Stored dataset items:
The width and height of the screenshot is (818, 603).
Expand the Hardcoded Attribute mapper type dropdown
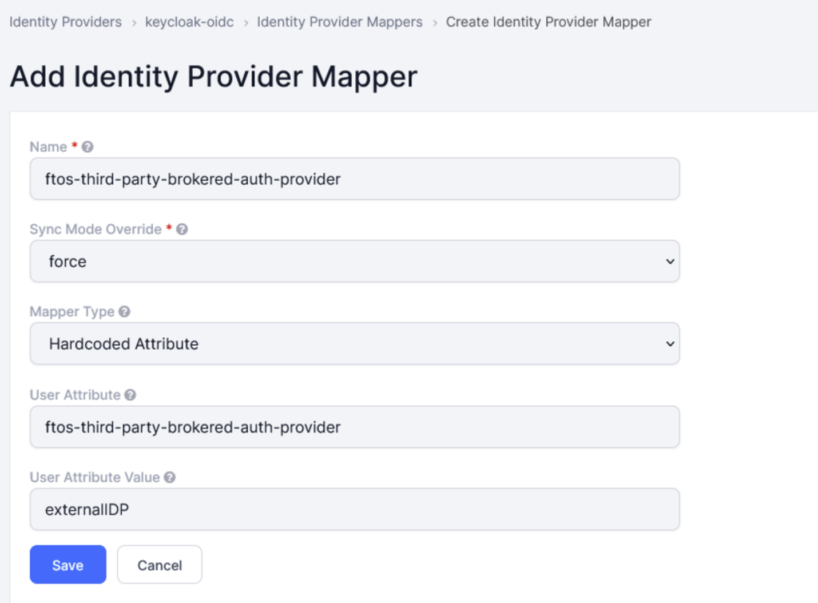point(355,344)
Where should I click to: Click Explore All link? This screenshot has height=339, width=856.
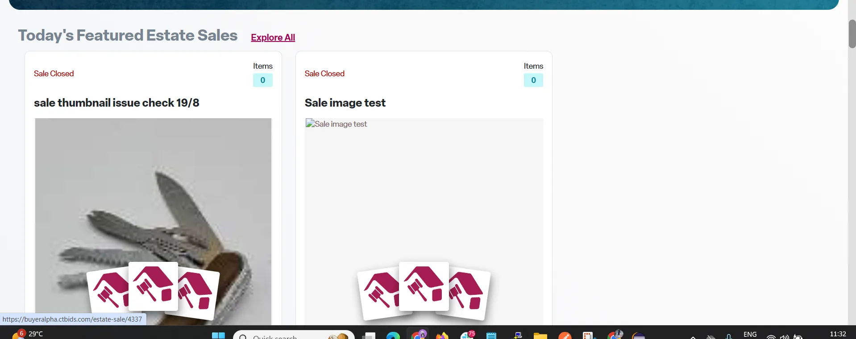click(x=273, y=37)
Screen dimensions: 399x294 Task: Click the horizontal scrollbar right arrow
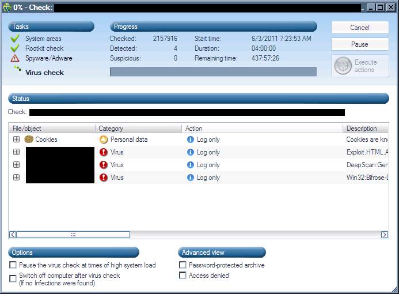pyautogui.click(x=385, y=235)
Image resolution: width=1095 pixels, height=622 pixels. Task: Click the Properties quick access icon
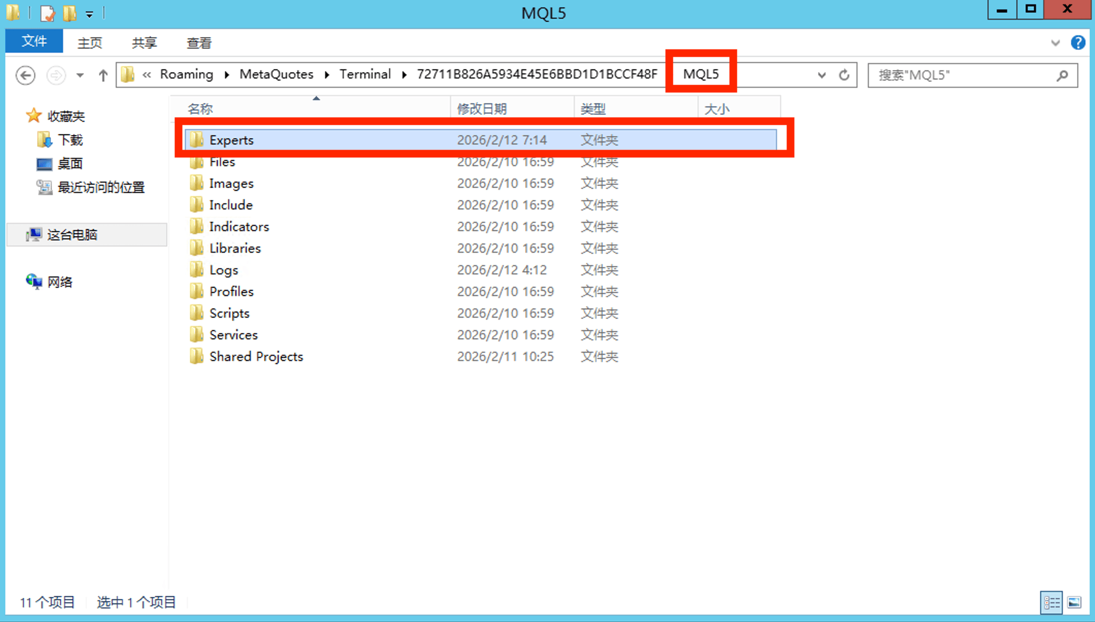click(47, 13)
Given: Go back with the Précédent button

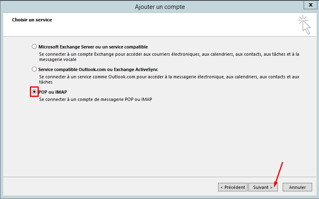Looking at the screenshot, I should (233, 187).
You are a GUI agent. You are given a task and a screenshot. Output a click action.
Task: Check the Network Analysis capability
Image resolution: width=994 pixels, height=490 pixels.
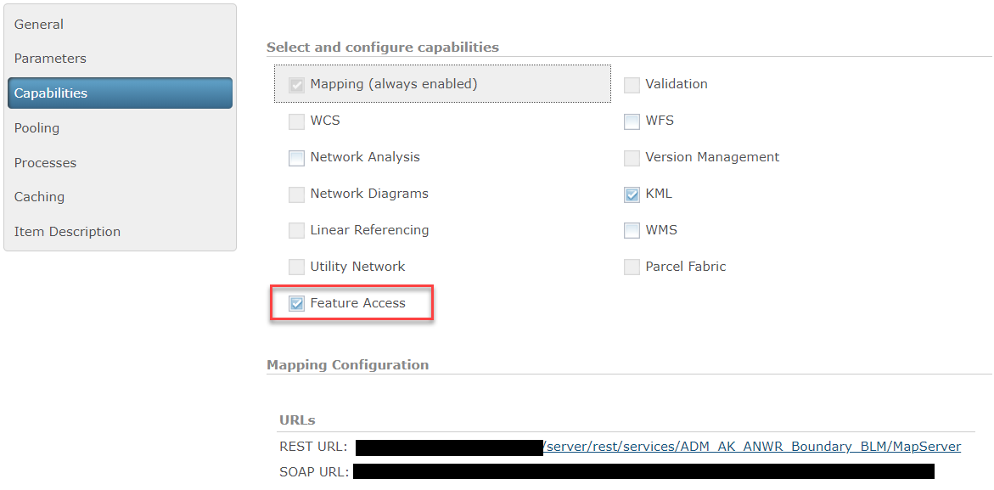(x=296, y=157)
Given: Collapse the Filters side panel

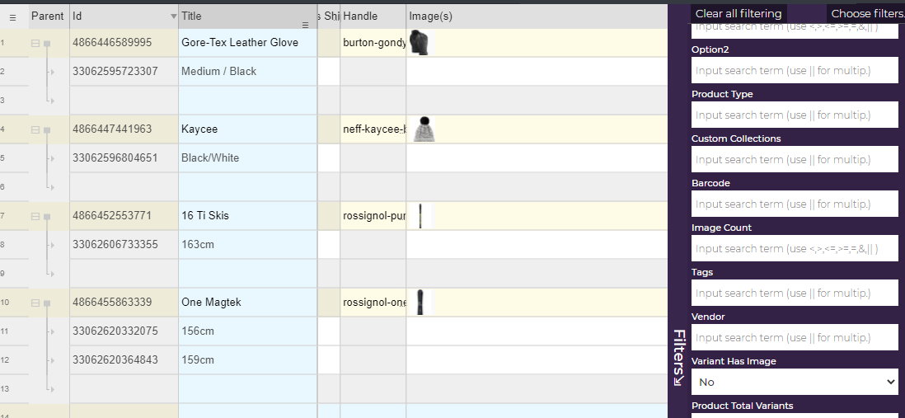Looking at the screenshot, I should pyautogui.click(x=678, y=358).
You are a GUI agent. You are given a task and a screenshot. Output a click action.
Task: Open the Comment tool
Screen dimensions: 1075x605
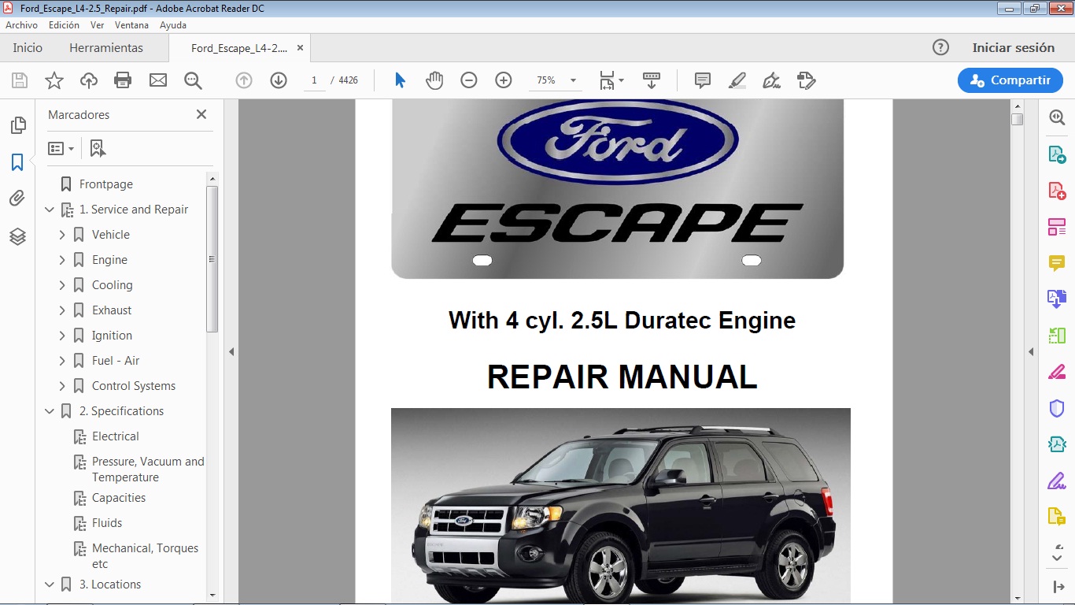pos(1056,263)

=== EXERCISE DETAILS ===
Rewrite every line of the listing with "GUI agent" replaced by "interface agent" and all other text left as it is. Omit the pictures from your answer.

=== IN RESPONSE ===
The width and height of the screenshot is (818, 603).
Expand the Hardcoded Attribute mapper type dropdown
point(355,344)
Where should I click to: Click Explore All link? This screenshot has height=339, width=856.
click(x=273, y=37)
Screen dimensions: 399x294 Task: Click the horizontal scrollbar right arrow
pyautogui.click(x=385, y=235)
Image resolution: width=1095 pixels, height=622 pixels. Task: Click the Properties quick access icon
click(47, 13)
Given: Go back with the Précédent button

Looking at the screenshot, I should (233, 187).
You are a interface agent. You are given a task and a screenshot. Output a click action.
Task: Check the Network Analysis capability
Image resolution: width=994 pixels, height=490 pixels.
(x=296, y=157)
Given: Collapse the Filters side panel

Looking at the screenshot, I should pyautogui.click(x=678, y=358).
You are a interface agent. You are given a task and a screenshot. Output a click action.
Task: Open the Comment tool
Screen dimensions: 1075x605
pos(1056,263)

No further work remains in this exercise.